**Task description**
Give each record below again, without a single difference.

**Data shown**
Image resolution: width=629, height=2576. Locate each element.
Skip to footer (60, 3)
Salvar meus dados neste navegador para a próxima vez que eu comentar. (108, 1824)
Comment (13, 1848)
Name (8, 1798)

**Task answer**
Image resolution: width=629, height=2576. Locate each element.
Skip to footer (60, 3)
Salvar meus dados neste navegador para a próxima vez que eu comentar. (108, 1824)
Comment (13, 1848)
Name (8, 1798)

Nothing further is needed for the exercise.